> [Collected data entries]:
+ + + + + + +

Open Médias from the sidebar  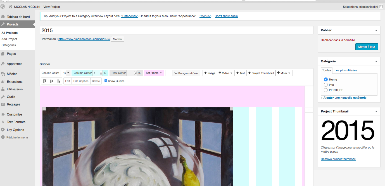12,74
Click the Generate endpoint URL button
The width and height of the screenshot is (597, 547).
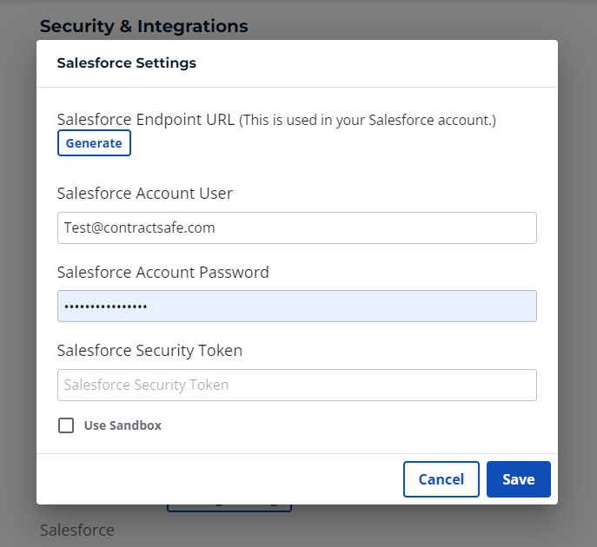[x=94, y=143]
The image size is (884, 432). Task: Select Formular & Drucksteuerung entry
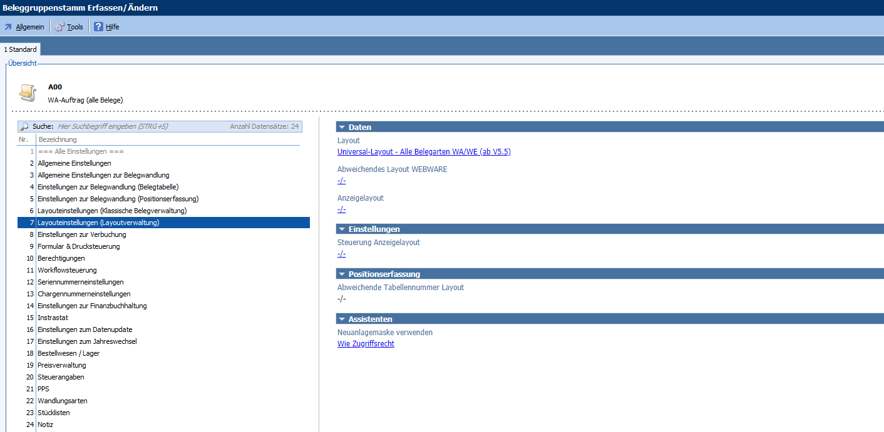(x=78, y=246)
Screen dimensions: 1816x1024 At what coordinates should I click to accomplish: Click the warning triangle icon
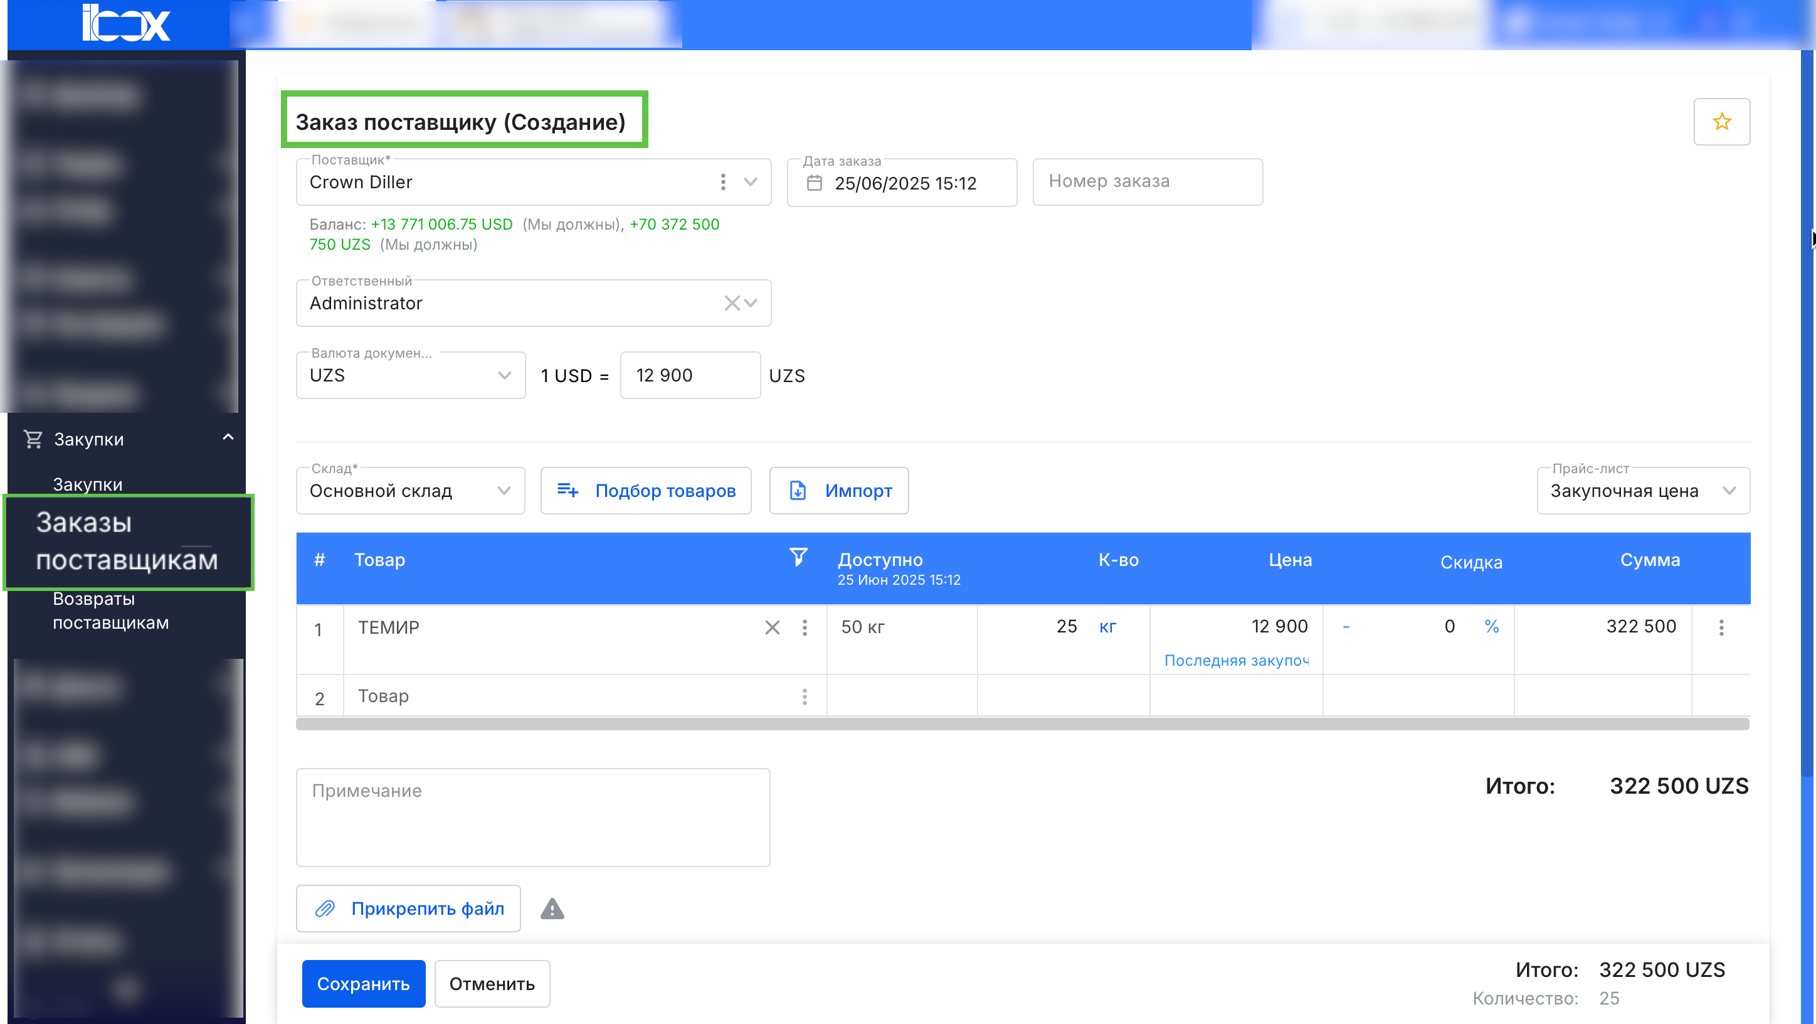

+ + + + + + +

> [WHAT THE EXERCISE ASKS]: Update the stretch from the line containing "The image size" through the last line, replacing "warning triangle icon" with "alert icon" and keeping everything else the same. Leave the pictures out of your answer.

> [OUTPUT OF THE EXERCISE]:
The image size is (884, 432). Task: Select Formular & Drucksteuerung entry
(x=78, y=246)
Screen dimensions: 1816x1024 At what coordinates should I click to accomplish: Click the alert icon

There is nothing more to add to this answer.